Advent in Bethlehem: Momentaufnahmen aus einem heiligen Ort, der einmal allen Menschen guten Willens Frieden verhieß

Bethlehem, die kleine Stadt in Judäa, ist für mich untrennbar verbunden mit Kindheitsträumen von Weihnachten, von Licht und Wärme und den drei Weisen aus dem Morgenland, die dem Knaben in der Krippe ihre Geschenke bringen. Und es gehört die Geschichte von den Hirten dazu, die nachts einen Engel sahen und „die Menge der himmlischen Heerscharen, und „allen Menschen guten Willens“ wurde Friede auf Erden verhießen. Es war einmal. Wenn es einen Ort gibt, der die Bezeichnung „Stadt der zerschlagenen Träume“ verdienen würde, dann Bethlehem in der Adventszeit 2002.

Bethlehem hatte seine großen Träume. Sollte der Geburtsort des „Erlösers“ und „Friedensfürsten“ nicht wie ein Juwel erstrahlen, dachte der (inzwischen verstorbene, zu seiner Zeit aber weltbekannte) Bürgermeister Elias Freij. Und siehe da, nach dem Oslo-Abkommen von 1993 gingen die palästinensischen Städte im besetzten Westjordanland, darunter auch Bethlehem, an die palästinensische Autonomiebehörde von Präsident Yassir Arafat über. Nun war die Stunde gekommen, aus dem verschlafenen Bethlehem einen Ort zu machen, in dem die Botschaft der Engel („eine große Freude wird den Menschen widerfahren“) ihr Echo finden würde.

Aus allen Teilen der Welt floss Geld. Schweden nahm mit 70 Millionen Kronen den ersten Platz unter den Geberländern ein. Zur Umgestaltung des Krippenplatzes, des mit Reisebussen übervollen „heiligsten Parkplatzes der Welt“, wie er respektlos genannt wird, wurde ein internationaler Architektenwettbewerb ausgeschrieben. Sieger des Wettbewerbs war der Schwede Snorre Lindquist, der nach eigenen Worten beschloss, den „genius loci“ einzufangen, den Geist des Ortes. Die Reisebusse wurden verbannt, die Polizeiwache gegenüber wurde abgerissen und durch ein stilechtes Gebäude ersetzt, das als Kultur- und Friedenszentrum dienen sollte. Der Platz selbst wurde neu gepflastert, mit orientalischen Mustern und versenkter Beleuchtung. Auf drei Seiten wurde der Platz von ausgewachsenen Bäumen eingerahmt, im Laub versteckte Lichtgirlanden tauchten den Platz in einen warmen Schein. Auf den neu gestalteten Bänken konnten die müden Pilger ausruhen, während aus kleinen Brunnen Wasser plätscherte.

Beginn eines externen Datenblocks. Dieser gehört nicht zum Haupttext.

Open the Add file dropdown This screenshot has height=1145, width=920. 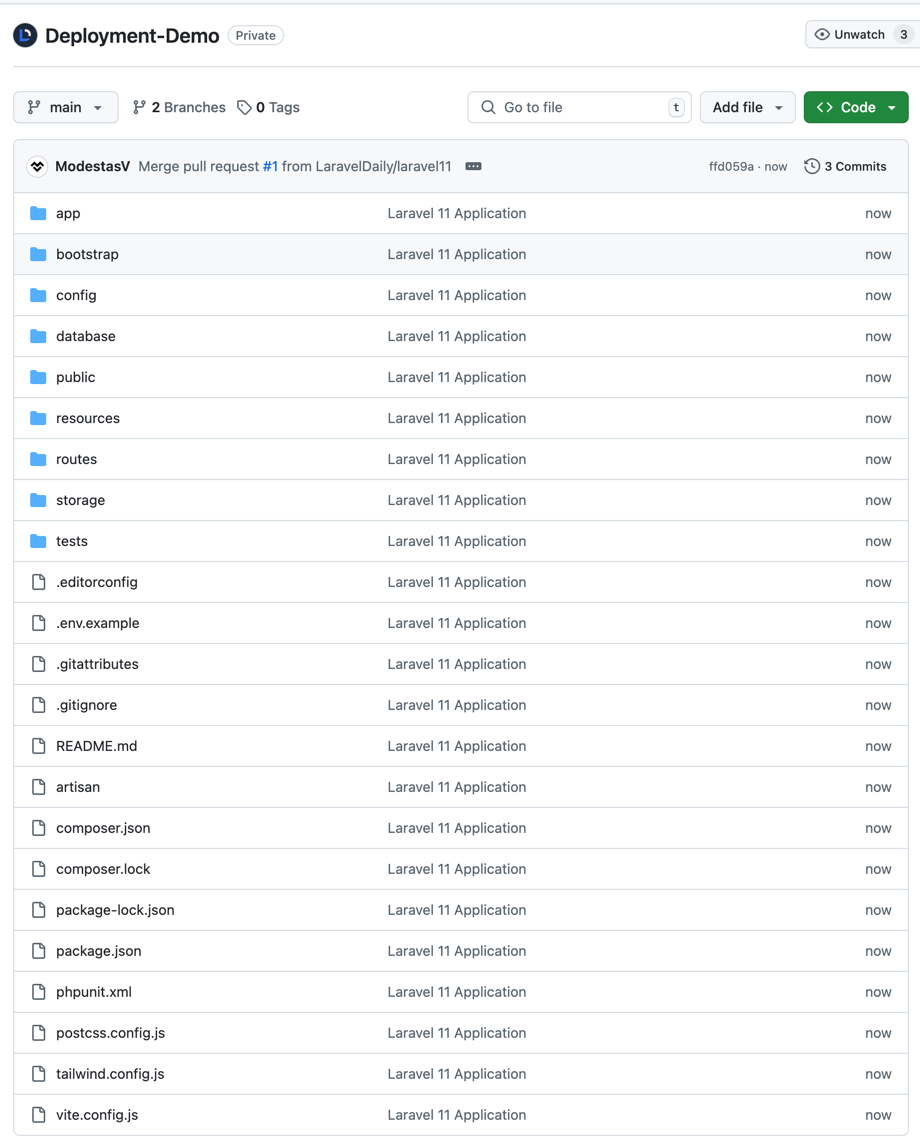[x=747, y=107]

Der Platz sollte aber, so Lindquist, auch ein natürlicher Treffpunkt für die Einwohner sein. So war es dann auch. Ich erinnere mich gut an das fröhliche Treiben auf dem Krippenplatz kurz vor Weihnachten 1999. Es war noch warm, die Kinder saßen mit einem Eis auf einem Brunnenrand und schauten mit großen Augen in das Helldunkel der Bäume. Die Erwachsenen plauderten auf den Bänken.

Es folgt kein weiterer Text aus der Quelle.